What non-speech hearing impairments may occur?
Problems with non-speech hearing are quite rare. You can tell something is wrong by the following symptoms:
- The child hears a sound, but is not able to determine what or who is making it. He does not understand where the source of the noise is, does not distinguish a male voice from a female one (auditory agnosia).
- The child does not perceive music as a whole - he does not distinguish between the pitch of sounds, rhythm, pauses. Doesn't recognize familiar melodies, doesn't remember what he's heard before and what he hasn't. Negative attitude towards music (amusia).
- The child distinguishes sounds, their pitch and volume, but does not remember their combinations (auditory memory defect).
- The child does not correctly evaluate and reproduce the rhythm. The number of beats it reproduces is either less or more than in the original, or their sequence is disrupted (arrhythmia).
Reasons for violation
The cause of problems with non-speech hearing is usually multifactorial:
- Non-speech hearing impairment occurs when the right temporal region of the cerebral cortex, hearing organs, and nervous system are damaged.
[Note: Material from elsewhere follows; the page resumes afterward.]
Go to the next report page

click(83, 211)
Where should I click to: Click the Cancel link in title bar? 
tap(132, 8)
- Meningitis, otitis media, scarlet fever, influenza, and head injuries may affect its development.
- The course of the mother's pregnancy matters - whether there were serious complications, whether the mother suffered infections, or took potent drugs.
- A low level of development of non-speech hearing is observed with pedagogical neglect, when a child from an early age grows up mainly in silence, and no one is involved in his development.
Correction methods
If there are visible violations of non-speech hearing, you should contact a specialist - a speech therapist-defectologist, a neuropsychologist, a neurologist, an otolaryngologist. It is important to exclude possible diseases, and if they are identified, undergo treatment and correction. Only after this the child is prescribed a correction program. The speech pathologist selects special exercises that teach the child to distinguish non-speech sounds more subtly.
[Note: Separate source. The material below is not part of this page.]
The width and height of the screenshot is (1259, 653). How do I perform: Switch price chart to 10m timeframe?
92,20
The environment plays a crucial role in the development of non-speech hearing. It should be educational and filled with different sounds from an early age. It is worth paying the child’s attention to the sound of the wind, the pattering of raindrops, the rustling of leaves underfoot, and introducing him to the sounds of animals and the sound of various musical instruments. By listening to noises, the child accumulates baggage that will later allow him to speak correctly. Non-speech hearing is the basis for speech development, which can and should be developed.
What you need to know about non-speech hearing?
Non-speech hearing is the capture and differentiation of various sounds of the surrounding world. As well as distinguishing sounds by volume, duration, height, quantity, determining the source and direction of the sound. The dominant hemisphere of the brain (in right-handed people, the right one), its temporal region, is responsible for non-speech hearing.
Stages of development
A person’s auditory perception begins to form from the moment of birth. From distinguishing primitive, loud sounds, the child gradually moves on to differentiating tonalities, phonemes and speech sounds.
The most important stage in the development of non-speech hearing occurs in the first 3 years of life:
- The newborn hears loud sounds and reacts to them with a start.
- At 1–2 months, the child tries to determine the source of the sound, turns his eyes and head towards the noise.
- At 3–4 months, the baby differentiates sounds of different quality (piano and bell), as well as homogeneous sounds of different volumes.
- At 3–6 months, the ability to distinguish intonations develops, and then to express one’s emotions using shades of voice.
- From 6 months to one year, the child perceives increasingly subtle sounds of the environment (the rustle of a bag and the rustle of paper), catches the rhythm of a word (a watch - titi, a pencil - tatatat). It distinguishes people's voices and responds to them in different ways.
- At 1 year of age, the child accumulates his ideas about objects and their sounds. He recognizes and remembers how a dog barks, how his favorite toy falls. The baby begins to understand his native speech, but all the words and phrases he hears are still not clearly defined.
- In the 2nd–3rd year of life, speech hearing is actively formed. The child differentiates different sounds in a word, the sound composition of the word. By the end of the 3rd year, he already knows all the sounds, but so far he cannot reproduce them due to the underdevelopment of the articulatory apparatus. For example, a preschooler will have no problem distinguishing falseness if an adult pronounces “calandash” instead of “pencil,” although he himself has not yet pronounced “r.”
Subsequently, non-speech and speech hearing are improved through repeated repetition and pronunciation of sounds and words. The development of hearing and speech is a two-way process. They continue to be actively honed until the age of 9-10. But even in adulthood, development does not stop. It is possible to improve auditory perception at both 20 and 30 years old. You just have to put more effort into it.
Does it need to be developed and why?
Recognition and discrimination of non-speech sounds is the first stage of speech formation. Non-speech hearing allows you to catch the rhythm of words, intonation, pitch, timbre. With its help, the child recognizes a familiar voice, navigates space and learns about the world. It helps to determine what fell and where, how far the car is traveling, what the weather is like outside the window (wind, rain). Thus, the quality of cognition of the surrounding world, speech development, interaction with other people, and safety depend on non-speech hearing. For example, with developed hearing, when crossing the road, a child will hear the noise of an approaching car in time.